12. MIH

1.7K 351 145
                                    

Mabel Matiz-Sarışın

•••
VEYL ATEŞİ

||BÖLÜM 12: MIH||

   Yağız'dan,

   Öpülecek ellerim vardı; yordular. Sevilecek gözlerim vardı; soldular. Ah yüreğim, güzeldin; çürümüş hayallere gebe bırakıldın. Kaldırım kenarlarında bir iki dal çiçeğin vardı; üzerlerine basıp geçtiler.
  
   Gök ikiye bölündü. Ruhumu prangalara vurup iki göğün arasına sakladım. Bir yanı güneşti; koynuna bıraktım kalbimin kıvılcımlarını. Diğer yanı aydı; göğsüne kondurdum benden geriye kalanları.

   Geriye dönüp baktığımda iskeletimden ayrılmamak için direnen gölgemin sessiz nidaları yankılanıyordı yeryüzünde. Bir kıvranıştır inliyordu doğum sancısına gebeymiş gibi. Sokakdan geçen iki kafası güzel ayyaş gülüp geçiyordu üstünden. Acısı, bağırtıyordu gölgemi. İskeletim, operadan duyulan çığırtkan notalar gibi eklemleriden tek tek kopuyor; nefes nefese gölgemi paramparça etmeye çalışıyordu.

   Dönüp arkamı tekrar bakıyorum. Ah kendi içimde bile bir savaş varmış. Yüreğimi mahzene kilitleyen bir beden, ruhumu göğe saklayan arsız düşüncelerim, gölgemi parçalayan amansız iskeletim, dilimi yutturan kocaman yaralarım, hayallerimi çürüten zehirli düşüncelerim...

   Terk ettim kendimi, kendi haline! Bu savaşın bir galibi olmayacağını biliyordum. Her halükarda yenilen bendim. Azamet ve ihtişam içerisinde yıkılacaktım!

   Yolumun sonunda bir kadın düştü rutubetli avuçlarıma; tutundu sıkı sıkıya parmak uçlarıma! Morardı tırnaklarım farkına varamadım. Sinsice süzülüyordu o tırnaklardan içeriye doğru. İçimin en içine doğru...

   Göremiyordum yüzünü; gözleri bir Karadeniz ormanı gibi; alaz yeşili gibi yanıyordu. Yanan gözlerinde kavurdu küllerimi, moraran tırnak uçlarımı çürüttü, rüzgarında savurdu alın yazımın her hecesini; bir baktım ki benliğime işlemiş bir zehirdi. Öldürmüyordu lakin yaşatıyorda sayılmazdı!

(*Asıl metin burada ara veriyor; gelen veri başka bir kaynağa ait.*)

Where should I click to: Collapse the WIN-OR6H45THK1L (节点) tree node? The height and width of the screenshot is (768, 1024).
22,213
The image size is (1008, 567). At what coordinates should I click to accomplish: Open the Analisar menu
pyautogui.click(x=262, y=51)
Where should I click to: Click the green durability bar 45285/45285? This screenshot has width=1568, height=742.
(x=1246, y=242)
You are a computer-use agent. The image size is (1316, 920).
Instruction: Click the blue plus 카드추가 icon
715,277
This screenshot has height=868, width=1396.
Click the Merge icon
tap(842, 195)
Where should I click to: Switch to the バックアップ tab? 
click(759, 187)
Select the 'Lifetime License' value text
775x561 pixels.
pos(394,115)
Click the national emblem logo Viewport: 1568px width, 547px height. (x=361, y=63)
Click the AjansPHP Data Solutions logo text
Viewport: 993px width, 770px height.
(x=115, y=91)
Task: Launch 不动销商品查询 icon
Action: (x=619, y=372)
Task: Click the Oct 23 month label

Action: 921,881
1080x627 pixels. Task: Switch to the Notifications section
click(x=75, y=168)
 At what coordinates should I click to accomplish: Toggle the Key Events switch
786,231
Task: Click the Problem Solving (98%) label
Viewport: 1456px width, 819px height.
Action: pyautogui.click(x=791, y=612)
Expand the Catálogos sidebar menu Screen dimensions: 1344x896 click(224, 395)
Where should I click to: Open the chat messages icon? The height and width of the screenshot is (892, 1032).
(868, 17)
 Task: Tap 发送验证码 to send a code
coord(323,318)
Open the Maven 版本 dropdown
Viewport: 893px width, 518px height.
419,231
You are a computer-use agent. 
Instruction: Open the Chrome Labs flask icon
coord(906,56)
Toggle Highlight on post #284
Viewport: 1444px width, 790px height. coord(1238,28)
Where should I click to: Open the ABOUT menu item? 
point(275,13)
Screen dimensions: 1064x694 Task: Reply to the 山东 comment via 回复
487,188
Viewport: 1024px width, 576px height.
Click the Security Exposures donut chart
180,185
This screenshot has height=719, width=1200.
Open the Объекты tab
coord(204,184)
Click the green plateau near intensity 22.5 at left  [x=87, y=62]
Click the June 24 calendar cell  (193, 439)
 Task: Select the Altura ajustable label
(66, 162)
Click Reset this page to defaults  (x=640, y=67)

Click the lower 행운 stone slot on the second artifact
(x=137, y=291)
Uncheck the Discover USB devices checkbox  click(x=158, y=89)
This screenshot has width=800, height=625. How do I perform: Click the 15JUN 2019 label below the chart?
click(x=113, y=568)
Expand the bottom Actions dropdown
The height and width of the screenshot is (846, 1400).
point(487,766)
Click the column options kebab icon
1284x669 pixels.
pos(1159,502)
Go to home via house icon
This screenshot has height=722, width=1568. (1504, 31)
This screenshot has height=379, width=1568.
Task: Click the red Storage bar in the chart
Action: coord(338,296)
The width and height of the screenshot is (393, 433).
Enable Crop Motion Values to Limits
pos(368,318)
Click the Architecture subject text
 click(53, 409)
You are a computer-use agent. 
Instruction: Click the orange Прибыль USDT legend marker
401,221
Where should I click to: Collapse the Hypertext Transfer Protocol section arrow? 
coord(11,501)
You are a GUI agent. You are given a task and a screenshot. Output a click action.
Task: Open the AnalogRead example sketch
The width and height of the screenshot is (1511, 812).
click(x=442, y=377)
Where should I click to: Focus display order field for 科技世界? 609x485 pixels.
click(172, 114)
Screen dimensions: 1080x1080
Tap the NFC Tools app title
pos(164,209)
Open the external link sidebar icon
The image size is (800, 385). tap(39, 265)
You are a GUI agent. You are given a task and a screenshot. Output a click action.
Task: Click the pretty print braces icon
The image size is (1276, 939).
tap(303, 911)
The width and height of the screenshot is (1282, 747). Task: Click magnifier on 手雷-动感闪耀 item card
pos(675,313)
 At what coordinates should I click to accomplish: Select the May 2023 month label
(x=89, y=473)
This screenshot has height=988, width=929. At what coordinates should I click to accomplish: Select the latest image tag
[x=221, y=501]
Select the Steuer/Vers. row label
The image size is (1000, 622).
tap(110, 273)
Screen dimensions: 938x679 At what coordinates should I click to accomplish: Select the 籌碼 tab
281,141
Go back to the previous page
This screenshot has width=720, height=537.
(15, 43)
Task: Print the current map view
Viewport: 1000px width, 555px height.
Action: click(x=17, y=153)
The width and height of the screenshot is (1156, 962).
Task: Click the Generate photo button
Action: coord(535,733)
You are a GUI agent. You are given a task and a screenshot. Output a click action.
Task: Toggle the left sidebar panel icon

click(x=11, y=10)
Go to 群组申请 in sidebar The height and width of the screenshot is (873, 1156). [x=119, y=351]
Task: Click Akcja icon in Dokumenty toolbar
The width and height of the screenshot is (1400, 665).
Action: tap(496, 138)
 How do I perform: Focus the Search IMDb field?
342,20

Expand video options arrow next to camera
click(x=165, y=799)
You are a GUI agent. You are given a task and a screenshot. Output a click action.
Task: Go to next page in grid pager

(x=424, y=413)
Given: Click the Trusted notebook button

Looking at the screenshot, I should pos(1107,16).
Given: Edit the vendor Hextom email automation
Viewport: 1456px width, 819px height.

   Sarmasına izin versem, sıkar; boğardı beni değil mi? Saçlarıma dokunmasına izin versem, kömür gibi köze çevirirdi değil mi? Yankılansa sevdiğim ne varsa; inleyişleri yutardı her zerremi...

"Susmayı iyi bilirim, Yeşil!" fısıldadım içime kara kara kömürlerle yazar gibi! Burnu gibi bir an da gözleride kızarmıştı sözlerimin hemen ardından. "Deme öyle!" dedi yanık kokan harflerle. Demedim, öylece sustum. Herkes gibiydi işte. Yeşillerine aldanmıştım! Kızaran burnuna yenik düşmüştüm!

   Mezarıma çiçekler dikmiş gibi hissetmiştim onu görünce. Çünkü yüreğimde yeşil bir şeyin filizlendiğini görmüştüm. Meğerse o yeşiller de beni sessizliğe gömen herkes gibi yüreğime susamış bir zehirdi.

   Lakin unutma ki Yeşil Gözlerinle beni tarumar etmeye ant içmiş kadın; mezara dikilen çiçek, ölüyü diriltmiyor aksine sulamadığın her an solmaya mahkum olan onlardı.

    "Susma lütfen. Sana anlatamayacağım şeyler için beni sessizliğine terk etme Yağız!" Sahi adım nasıl böylesine yakışıyordu diline?
 
   Bugüne kadar hayatımla ilgili en ufak bir bilgiye aç bırakıldım. Yolum var gidiyorum sabahın çisesinde. Önümü görmeden gittiğim o yollar kardır. Adım attıkça gömülüyorum soğuğa; bilinmez bir kaderin külleri yapışıyorum... Dardır benim yüreğim; bir acemi tomurcuk gibi çocuktur!

    Anlatma kadın, umrumda değil ki. Neyi bildim ki bunu bilmeye hakkım olacak? Sesimi çıkarmadım. Sarsılan aracın içinde ayağa kalktım ve ondan gidebileceğim en uzak noktaya geçip oturdum. Başımı geriye yaslayıp gözlerimi kapadım.